Abstract

High latitude regions are increasingly affected by climate change, where large stocks of carbon sequestered in permafrost are at risk of being released. Monitoring this change is therefore vital for our understanding of  the Arctic and global climate, but adverse conditions and the heterogeneity of Arctic landscapes make it exceptionally challenging to gain a comprehensive observational view of the carbon cycle. In this work we explore the growth of the high latitude eddy covariance (EC) network, and evaluate ways to improve its design both from a spatial and temporal aspect to better monitor this vital region. We utilise the relative extrapolation index (EI) metric, a method to assess upscaling errors as a factor of a location's distance in predictor variable space to the EC network. Our EC site survey, last updated in 2022, identified 213 site locations in the Arctic, of which 124 are currently active.

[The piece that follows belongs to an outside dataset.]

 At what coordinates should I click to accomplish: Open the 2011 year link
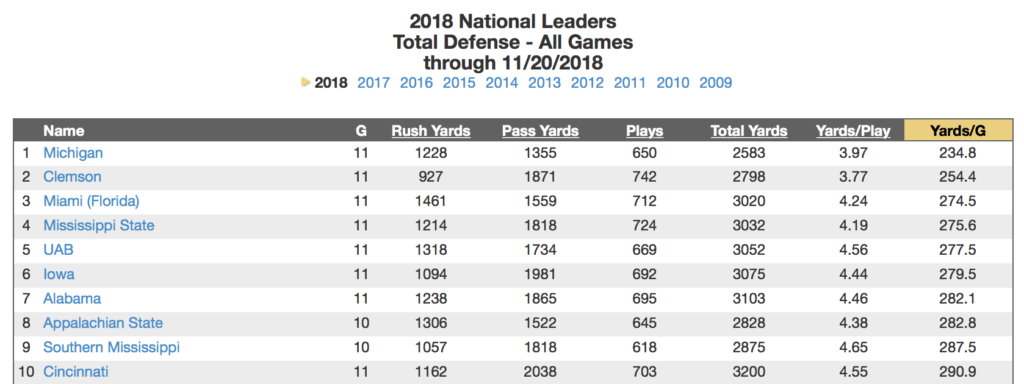pyautogui.click(x=630, y=83)
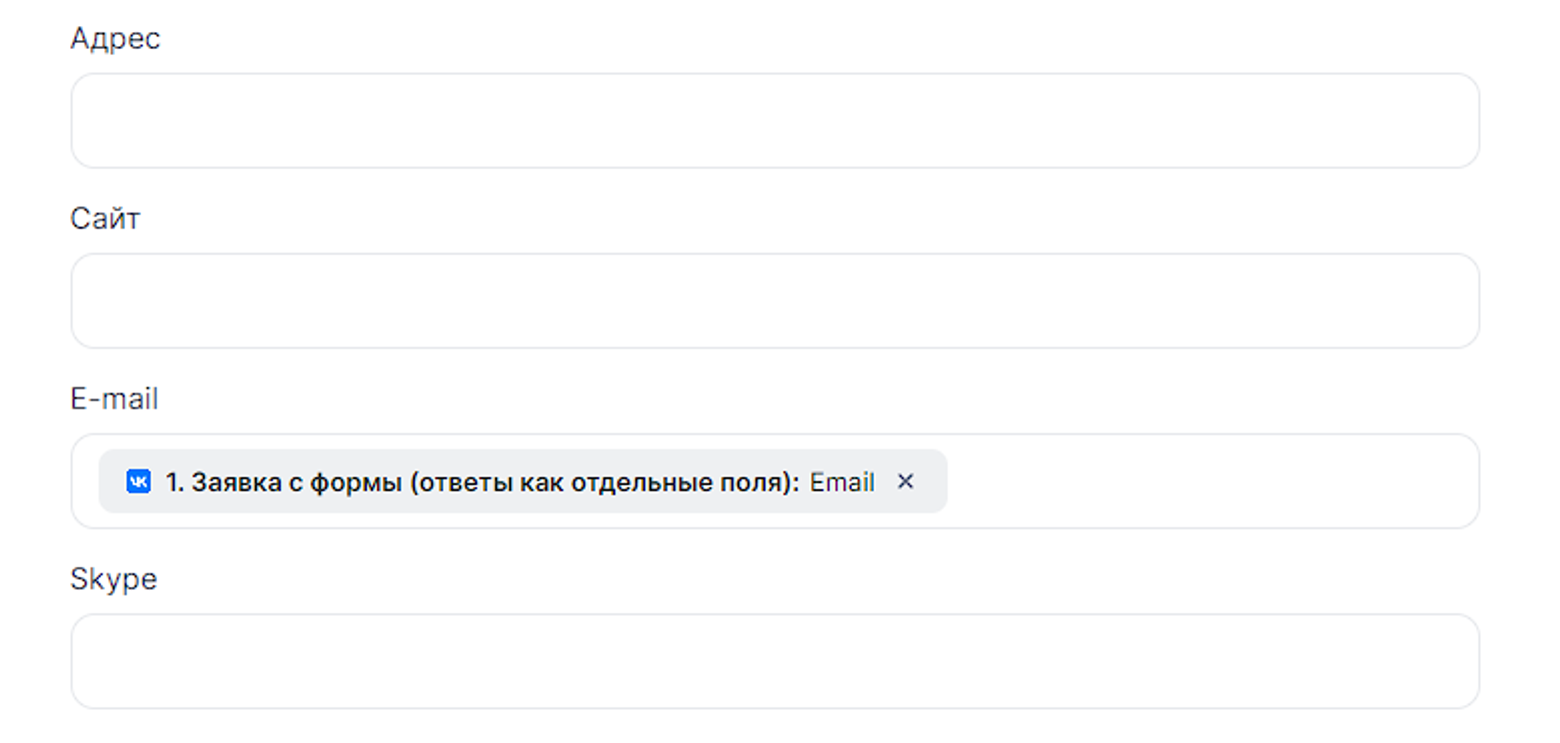Click into the Адрес input field
Screen dimensions: 1560x743
click(x=774, y=121)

Of these active sites, 79% intend to remain active for 5 years or longer, although on average these sites only have 3.1 years of funding. We investigated the effect of limited site activity periods on the network, and found that if sites only stayed active for a maximum of 36 month (3 full years) or 18 month (3 full summers), the network’s mean EI would increase by 27.3 and 24.5 percentage points, respectively. This deterioration in network data coverage is similar to setting the network back to 2012 and 2008, i.e. a time when fewer sites by far were active. In addition, we investigated the effect of long time series of data, and the optimal configuration of the network in depth versus breadth. For the former, our results show that even for time series that are already long, adding more data years still contributes to increasing network performance overall. For the latter, we find that with total site-months remaining constant, many sites with fewer site-months results in a lower EI than a few sites with many site-months. Summarising, our findings demonstrate that a top-down network management should ideally combine long-term monitoring sites with observations that are rotated between multiple observation sites, to capture both long-term trends and spatial heterogeneity in exchange flux rates.